Can you reproduce the film review below word for word, starting at "Director Roman Coppola" and ending at "to most people."?

── Given text

Glimpse Inside The Mind Of Charles Swan III, A

Director Roman Coppola and stars Charlie Sheen and Jason Schwartzman grew up amongst Hollywood royalty so I guess, that yes, reality in the sense of most people’s lives means little to them.  The trouble with this film that they have made about themselves (more or less) is that their lives also means very little to most people.  

Sheen plays a variant of his infamous (well, at the time) bad boy persona as Charles Swan III, a hotshot graphic designer who is devastated that his girlfriend, Ivana (Katheryn Winnick) has just left him and the film is (more or a less) an account of his feverish attempts to get over her/win her back.

Coppola has worked to good effect as a writer with Wes Anderson on Moonrise Kingdom and Darjeeling Limited and here he tries to bend Anderson’s pop-inflected whimsy to his own purpose (although the title suggests more Charlie Kaufman) but the result is underwhelming.  We watch the grab-bag of tricks as off-beat characters do off-beat things sometimes in fantasy segments (Bill Murray steps up to the plate attired as The Duke) but we don’t really care probably because Sheen who is almost permanently behind a pair of shades almost never emerges as a protagonist of interest.  There is a kind of self-congratulatory ending in which the director (I assume) appears, but unfortunately the film is not as satirically witty or even as entertaining as this apparently is intended to suggest

Coppola shares his father’s taste for neon-coloured, 70s Art Deco-ish production design (seen most extensively in One From The Heart but the production design here is supplied not by Dean Tavoularis  but by Elliot Hostetter.  It is in many ways the most striking thing about the film but at the same time it is also terribly kitsch.

────
── Given information

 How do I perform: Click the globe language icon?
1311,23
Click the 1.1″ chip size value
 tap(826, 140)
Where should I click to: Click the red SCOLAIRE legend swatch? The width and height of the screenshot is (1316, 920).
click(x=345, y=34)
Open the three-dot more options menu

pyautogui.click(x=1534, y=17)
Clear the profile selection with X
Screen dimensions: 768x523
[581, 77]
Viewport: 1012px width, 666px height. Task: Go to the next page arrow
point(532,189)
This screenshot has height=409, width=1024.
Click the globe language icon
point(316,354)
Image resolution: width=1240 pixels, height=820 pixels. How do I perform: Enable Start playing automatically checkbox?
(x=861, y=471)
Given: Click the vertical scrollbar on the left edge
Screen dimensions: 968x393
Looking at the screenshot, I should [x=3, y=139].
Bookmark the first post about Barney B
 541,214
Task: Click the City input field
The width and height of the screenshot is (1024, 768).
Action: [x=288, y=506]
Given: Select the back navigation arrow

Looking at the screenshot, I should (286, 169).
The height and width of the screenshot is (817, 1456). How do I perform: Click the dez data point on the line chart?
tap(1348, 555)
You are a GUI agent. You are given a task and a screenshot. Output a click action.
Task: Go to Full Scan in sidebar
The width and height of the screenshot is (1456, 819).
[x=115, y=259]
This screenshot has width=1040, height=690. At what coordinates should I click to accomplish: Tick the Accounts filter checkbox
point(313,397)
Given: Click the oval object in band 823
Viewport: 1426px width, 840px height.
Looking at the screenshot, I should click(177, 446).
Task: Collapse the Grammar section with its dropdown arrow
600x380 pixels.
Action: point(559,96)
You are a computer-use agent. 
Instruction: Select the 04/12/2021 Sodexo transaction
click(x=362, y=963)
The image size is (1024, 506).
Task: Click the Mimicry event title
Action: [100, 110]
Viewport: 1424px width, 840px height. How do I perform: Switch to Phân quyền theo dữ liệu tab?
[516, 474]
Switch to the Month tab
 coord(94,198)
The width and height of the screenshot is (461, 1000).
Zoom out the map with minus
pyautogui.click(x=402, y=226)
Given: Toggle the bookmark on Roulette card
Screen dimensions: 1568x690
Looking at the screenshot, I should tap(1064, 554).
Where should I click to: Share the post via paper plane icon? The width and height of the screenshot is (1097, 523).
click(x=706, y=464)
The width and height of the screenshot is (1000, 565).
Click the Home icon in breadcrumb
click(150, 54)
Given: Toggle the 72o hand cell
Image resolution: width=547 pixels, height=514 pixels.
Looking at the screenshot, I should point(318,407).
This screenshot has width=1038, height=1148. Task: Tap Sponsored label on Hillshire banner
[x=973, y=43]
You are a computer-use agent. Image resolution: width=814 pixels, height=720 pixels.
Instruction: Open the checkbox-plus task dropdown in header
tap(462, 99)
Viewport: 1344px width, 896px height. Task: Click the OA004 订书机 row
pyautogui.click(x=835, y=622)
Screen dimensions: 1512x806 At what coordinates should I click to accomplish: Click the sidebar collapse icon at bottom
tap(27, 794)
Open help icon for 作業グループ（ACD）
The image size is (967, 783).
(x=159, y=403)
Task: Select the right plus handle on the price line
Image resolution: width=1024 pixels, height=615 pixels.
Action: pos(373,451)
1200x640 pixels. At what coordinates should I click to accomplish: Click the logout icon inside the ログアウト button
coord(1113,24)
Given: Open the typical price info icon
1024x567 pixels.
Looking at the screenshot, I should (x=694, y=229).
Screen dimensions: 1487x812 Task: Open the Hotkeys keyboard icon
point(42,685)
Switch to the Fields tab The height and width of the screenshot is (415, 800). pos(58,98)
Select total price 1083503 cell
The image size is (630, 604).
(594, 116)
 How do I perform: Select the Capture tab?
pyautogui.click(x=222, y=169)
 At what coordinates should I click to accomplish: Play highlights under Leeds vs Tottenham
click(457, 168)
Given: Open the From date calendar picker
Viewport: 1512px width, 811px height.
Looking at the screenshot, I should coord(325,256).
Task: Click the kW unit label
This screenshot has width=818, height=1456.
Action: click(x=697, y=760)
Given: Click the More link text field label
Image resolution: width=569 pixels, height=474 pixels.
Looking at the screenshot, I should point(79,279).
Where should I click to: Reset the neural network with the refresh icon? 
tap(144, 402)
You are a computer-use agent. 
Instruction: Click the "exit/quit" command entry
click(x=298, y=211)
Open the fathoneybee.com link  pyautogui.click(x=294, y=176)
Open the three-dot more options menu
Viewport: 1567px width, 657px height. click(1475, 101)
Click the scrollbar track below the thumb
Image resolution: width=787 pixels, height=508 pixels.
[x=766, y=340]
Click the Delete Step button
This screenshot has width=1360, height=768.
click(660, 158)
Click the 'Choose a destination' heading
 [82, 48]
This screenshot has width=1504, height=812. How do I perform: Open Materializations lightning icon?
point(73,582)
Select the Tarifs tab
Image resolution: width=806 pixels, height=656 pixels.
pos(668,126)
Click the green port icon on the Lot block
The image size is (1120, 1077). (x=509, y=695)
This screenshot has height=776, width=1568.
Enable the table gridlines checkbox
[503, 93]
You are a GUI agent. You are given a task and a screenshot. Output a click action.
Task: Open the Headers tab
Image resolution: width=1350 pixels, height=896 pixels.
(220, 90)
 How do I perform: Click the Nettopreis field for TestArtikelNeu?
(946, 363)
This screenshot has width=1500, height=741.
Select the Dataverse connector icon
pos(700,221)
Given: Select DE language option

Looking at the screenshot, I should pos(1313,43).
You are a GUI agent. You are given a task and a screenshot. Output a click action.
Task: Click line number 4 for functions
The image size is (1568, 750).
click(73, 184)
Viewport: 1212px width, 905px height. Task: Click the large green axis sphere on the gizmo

────

* [Response for this exercise]:
Director Roman Coppola and stars Charlie Sheen and Jason Schwartzman grew up amongst Hollywood royalty so I guess, that yes, reality in the sense of most people’s lives means little to them.  The trouble with this film that they have made about themselves (more or less) is that their lives also means very little to most people.